### Task prompt
The full set of entries below needs to be written out exactly.

[[ Data shown, beginning ]]

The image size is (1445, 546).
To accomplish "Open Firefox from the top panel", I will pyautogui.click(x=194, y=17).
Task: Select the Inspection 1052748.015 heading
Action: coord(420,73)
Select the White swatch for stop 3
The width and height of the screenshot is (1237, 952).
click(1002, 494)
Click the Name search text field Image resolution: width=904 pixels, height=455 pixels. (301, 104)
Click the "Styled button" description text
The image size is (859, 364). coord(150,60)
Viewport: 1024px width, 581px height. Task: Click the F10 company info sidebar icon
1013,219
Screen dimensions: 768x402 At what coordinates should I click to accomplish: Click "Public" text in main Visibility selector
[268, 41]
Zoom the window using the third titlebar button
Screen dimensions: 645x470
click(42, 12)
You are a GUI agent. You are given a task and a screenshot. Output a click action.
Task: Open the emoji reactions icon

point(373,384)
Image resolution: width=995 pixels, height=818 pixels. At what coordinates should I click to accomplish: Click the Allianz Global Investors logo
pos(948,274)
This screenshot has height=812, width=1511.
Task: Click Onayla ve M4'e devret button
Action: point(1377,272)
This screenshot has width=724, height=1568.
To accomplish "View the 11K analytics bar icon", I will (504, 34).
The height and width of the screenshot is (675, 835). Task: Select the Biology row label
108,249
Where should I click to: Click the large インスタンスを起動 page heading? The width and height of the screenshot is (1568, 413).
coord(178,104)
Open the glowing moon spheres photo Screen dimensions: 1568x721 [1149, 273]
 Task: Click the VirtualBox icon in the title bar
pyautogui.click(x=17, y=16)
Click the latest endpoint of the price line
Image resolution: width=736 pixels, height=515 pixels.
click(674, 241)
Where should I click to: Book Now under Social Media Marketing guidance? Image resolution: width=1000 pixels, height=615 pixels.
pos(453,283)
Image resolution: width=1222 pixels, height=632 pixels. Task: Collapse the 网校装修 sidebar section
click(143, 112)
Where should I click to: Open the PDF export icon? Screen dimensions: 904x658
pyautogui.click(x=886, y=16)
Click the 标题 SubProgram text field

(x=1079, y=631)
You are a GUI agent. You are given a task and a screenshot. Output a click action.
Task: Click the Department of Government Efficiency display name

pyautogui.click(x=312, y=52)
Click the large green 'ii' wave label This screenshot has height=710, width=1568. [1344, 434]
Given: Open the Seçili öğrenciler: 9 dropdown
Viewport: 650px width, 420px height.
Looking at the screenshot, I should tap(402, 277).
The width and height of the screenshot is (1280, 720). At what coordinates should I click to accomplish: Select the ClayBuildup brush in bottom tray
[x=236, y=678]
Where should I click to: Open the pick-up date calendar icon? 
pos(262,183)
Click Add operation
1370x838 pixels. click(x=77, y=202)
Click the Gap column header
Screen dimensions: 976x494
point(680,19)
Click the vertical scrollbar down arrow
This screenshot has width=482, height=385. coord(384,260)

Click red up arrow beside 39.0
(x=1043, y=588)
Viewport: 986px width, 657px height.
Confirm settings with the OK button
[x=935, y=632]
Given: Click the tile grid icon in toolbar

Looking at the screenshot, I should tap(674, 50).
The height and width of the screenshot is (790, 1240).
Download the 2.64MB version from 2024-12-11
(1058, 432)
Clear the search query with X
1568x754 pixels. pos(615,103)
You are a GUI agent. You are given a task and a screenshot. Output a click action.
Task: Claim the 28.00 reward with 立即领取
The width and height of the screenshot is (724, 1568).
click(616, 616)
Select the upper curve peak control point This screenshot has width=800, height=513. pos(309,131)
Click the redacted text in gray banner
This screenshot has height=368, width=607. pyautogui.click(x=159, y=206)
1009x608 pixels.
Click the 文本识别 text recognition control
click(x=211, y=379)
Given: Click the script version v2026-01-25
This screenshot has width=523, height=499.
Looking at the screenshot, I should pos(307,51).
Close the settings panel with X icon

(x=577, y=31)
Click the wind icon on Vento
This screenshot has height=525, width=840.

[[ Data shown, end ]]

### Task answer
The image size is (1445, 546).
To accomplish "Open Firefox from the top panel", I will pyautogui.click(x=194, y=17).
Task: Select the Inspection 1052748.015 heading
Action: coord(420,73)
Select the White swatch for stop 3
The width and height of the screenshot is (1237, 952).
click(1002, 494)
Click the Name search text field Image resolution: width=904 pixels, height=455 pixels. (301, 104)
Click the "Styled button" description text
The image size is (859, 364). coord(150,60)
Viewport: 1024px width, 581px height. Task: Click the F10 company info sidebar icon
1013,219
Screen dimensions: 768x402 At what coordinates should I click to accomplish: Click "Public" text in main Visibility selector
[268, 41]
Zoom the window using the third titlebar button
Screen dimensions: 645x470
click(42, 12)
You are a GUI agent. You are given a task and a screenshot. Output a click action.
Task: Open the emoji reactions icon

point(373,384)
Image resolution: width=995 pixels, height=818 pixels. At what coordinates should I click to accomplish: Click the Allianz Global Investors logo
pos(948,274)
This screenshot has height=812, width=1511.
Task: Click Onayla ve M4'e devret button
Action: point(1377,272)
This screenshot has width=724, height=1568.
To accomplish "View the 11K analytics bar icon", I will (504, 34).
The height and width of the screenshot is (675, 835). Task: Select the Biology row label
108,249
Where should I click to: Click the large インスタンスを起動 page heading? The width and height of the screenshot is (1568, 413).
coord(178,104)
Open the glowing moon spheres photo Screen dimensions: 1568x721 [1149, 273]
 Task: Click the VirtualBox icon in the title bar
pyautogui.click(x=17, y=16)
Click the latest endpoint of the price line
Image resolution: width=736 pixels, height=515 pixels.
click(674, 241)
Where should I click to: Book Now under Social Media Marketing guidance? Image resolution: width=1000 pixels, height=615 pixels.
pos(453,283)
Image resolution: width=1222 pixels, height=632 pixels. Task: Collapse the 网校装修 sidebar section
click(143, 112)
Where should I click to: Open the PDF export icon? Screen dimensions: 904x658
pyautogui.click(x=886, y=16)
Click the 标题 SubProgram text field

(x=1079, y=631)
You are a GUI agent. You are given a task and a screenshot. Output a click action.
Task: Click the Department of Government Efficiency display name

pyautogui.click(x=312, y=52)
Click the large green 'ii' wave label This screenshot has height=710, width=1568. [1344, 434]
Given: Open the Seçili öğrenciler: 9 dropdown
Viewport: 650px width, 420px height.
Looking at the screenshot, I should tap(402, 277).
The width and height of the screenshot is (1280, 720). At what coordinates should I click to accomplish: Select the ClayBuildup brush in bottom tray
[x=236, y=678]
Where should I click to: Open the pick-up date calendar icon? 
pos(262,183)
Click Add operation
1370x838 pixels. click(x=77, y=202)
Click the Gap column header
Screen dimensions: 976x494
point(680,19)
Click the vertical scrollbar down arrow
This screenshot has width=482, height=385. coord(384,260)

Click red up arrow beside 39.0
(x=1043, y=588)
Viewport: 986px width, 657px height.
Confirm settings with the OK button
[x=935, y=632]
Given: Click the tile grid icon in toolbar

Looking at the screenshot, I should tap(674, 50).
The height and width of the screenshot is (790, 1240).
Download the 2.64MB version from 2024-12-11
(1058, 432)
Clear the search query with X
1568x754 pixels. pos(615,103)
You are a GUI agent. You are given a task and a screenshot. Output a click action.
Task: Claim the 28.00 reward with 立即领取
The width and height of the screenshot is (724, 1568).
click(616, 616)
Select the upper curve peak control point This screenshot has width=800, height=513. pos(309,131)
Click the redacted text in gray banner
This screenshot has height=368, width=607. pyautogui.click(x=159, y=206)
1009x608 pixels.
Click the 文本识别 text recognition control
click(x=211, y=379)
Given: Click the script version v2026-01-25
This screenshot has width=523, height=499.
Looking at the screenshot, I should pos(307,51).
Close the settings panel with X icon

(x=577, y=31)
Click the wind icon on Vento
This screenshot has height=525, width=840.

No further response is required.